*** Quoted passage Section Begins ***

AI has been used in the field of hepatology for the diagnosis, treatment and prognostic prediction of various different disorders, though with special relevance in the study of hepatocellular carcinoma (HCC) as this is a very common tumor. Estimates by the American Cancer Society put the number of new cases of liver and intrahepatic bile duct cancer during 2020 to be 42810, with 30160 deaths[5]. HCC has particular radiological features that enable its diagnosis without the need for any histological study. Accordingly, the analysis of imaging tests takes on special relevance as their interpretation is not always easy, in addition to which they vary over the course of the disease, as do the prognosis and response to treatment, which are all affected by multiple factors. This all results in a vast amount of data whose integration and efficient analysis lend themselves to study by AI. Indeed, several studies have recently been undertaken to aid in the decision-making process and overcome the limitations of human evaluation[4,6].

Figure 1 gives a schematic idea of how AI, with its variants, could be used to study a patient with HCC, whether diagnosed or suspected. AI is able to perform a combined analysis of radiological, clinical and histological data, producing information that can aid in the diagnostic accuracy, tumor staging, treatment planning using methods of segmentation and evaluation of the presence of microvascular invasion, in addition to giving a prognostic estimate.

Figure 1
Figure 1 Graphic presentation of the applications of artificial intelligence in the approach to hepatocellular carcinoma.
AI IN THE DIAGNOSIS OF HCC

In the field of liver cancer, the use of AI techniques to aid traditional diagnostic techniques is promising. CNN is a multilayer ANN interconnected in such a way that all input data traverse all the various layers during which the information is processed to produce output data. It can be considered an advanced form of DL with its own learning capacity. CNN can increase the diagnostic yield of ultrasound studies, abdominal computerized tomography or abdominal magnetic resonance imaging (MRI), positron emission tomography (PET) and histology.

Abdominal ultrasound

HCC usually, though not always, develops in a cirrhotic liver. Accordingly, clinical practice guidelines recommend regular abdominal ultrasound in patients with hepatic cirrhosis; indeed, it is considered the method of choice for screening of space-occupying lesions. Ultrasound is therefore the main tool to evaluate liver disease and detect new lesions. However, image interpretation is not always easy and may present interobserver variability.

To assess the underlying disease, Bharti et al[7] proposed an ANN model to differentiate four stages of liver disease using data obtained from ultrasound images: normal liver, chronic liver disease, cirrhosis, and HCC. The classification accuracy of the model was 96.6%[7]. Liu et al[8] designed an algorithm to classify ultrasound images. They selected the liver capsule to determine the presence of cirrhosis, even in early stages when the usual findings reported by the radiologist, such as a nodular liver outline, enlarged porta or splenomegaly, are still not obvious. Using their analysis of the morphology of the liver capsule, they were able to determine the presence or absence of cirrhosis, with an area under the curve of 0.968[8].

*** Quoted passage Section Ends ***

[Set of tasks]
• a. In the excerpt on AI in hepatology, what classification accuracy did the ANN model proposed by Bharti et al achieve?
• b. Print everything in the excerpt on AI in hepatology from "Figure 1 gives" down to "to hepatocellular carcinoma.".
The records are separate material, independent of the excerpt on AI in hepatology.

*** Provided material Section Begins ***

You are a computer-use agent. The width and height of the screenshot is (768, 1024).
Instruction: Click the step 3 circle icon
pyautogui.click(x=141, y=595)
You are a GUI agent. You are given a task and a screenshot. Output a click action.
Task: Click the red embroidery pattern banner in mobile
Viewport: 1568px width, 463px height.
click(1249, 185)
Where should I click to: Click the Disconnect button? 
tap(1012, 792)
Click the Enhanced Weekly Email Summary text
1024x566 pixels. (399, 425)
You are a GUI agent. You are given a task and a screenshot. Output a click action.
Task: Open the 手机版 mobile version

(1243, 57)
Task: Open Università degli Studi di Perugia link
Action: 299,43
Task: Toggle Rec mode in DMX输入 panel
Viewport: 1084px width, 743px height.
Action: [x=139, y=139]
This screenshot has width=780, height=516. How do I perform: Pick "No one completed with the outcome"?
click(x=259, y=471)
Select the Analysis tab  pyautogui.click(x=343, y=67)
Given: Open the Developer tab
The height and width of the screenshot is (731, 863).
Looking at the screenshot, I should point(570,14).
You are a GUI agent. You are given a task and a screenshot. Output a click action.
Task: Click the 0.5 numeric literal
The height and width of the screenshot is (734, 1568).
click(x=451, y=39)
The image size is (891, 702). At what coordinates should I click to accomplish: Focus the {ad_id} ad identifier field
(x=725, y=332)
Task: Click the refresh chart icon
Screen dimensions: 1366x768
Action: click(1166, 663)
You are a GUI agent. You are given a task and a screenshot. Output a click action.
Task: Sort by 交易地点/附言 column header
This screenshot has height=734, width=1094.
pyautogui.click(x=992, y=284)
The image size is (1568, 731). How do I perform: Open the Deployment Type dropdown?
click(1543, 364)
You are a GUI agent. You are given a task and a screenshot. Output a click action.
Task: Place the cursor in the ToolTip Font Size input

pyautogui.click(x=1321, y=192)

*** Provided material Section Ends ***

[Results for each task]
• a. 96.6%

• b.
Figure 1 gives a schematic idea of how AI, with its variants, could be used to study a patient with HCC, whether diagnosed or suspected. AI is able to perform a combined analysis of radiological, clinical and histological data, producing information that can aid in the diagnostic accuracy, tumor staging, treatment planning using methods of segmentation and evaluation of the presence of microvascular invasion, in addition to giving a prognostic estimate.

Figure 1
Figure 1 Graphic presentation of the applications of artificial intelligence in the approach to hepatocellular carcinoma.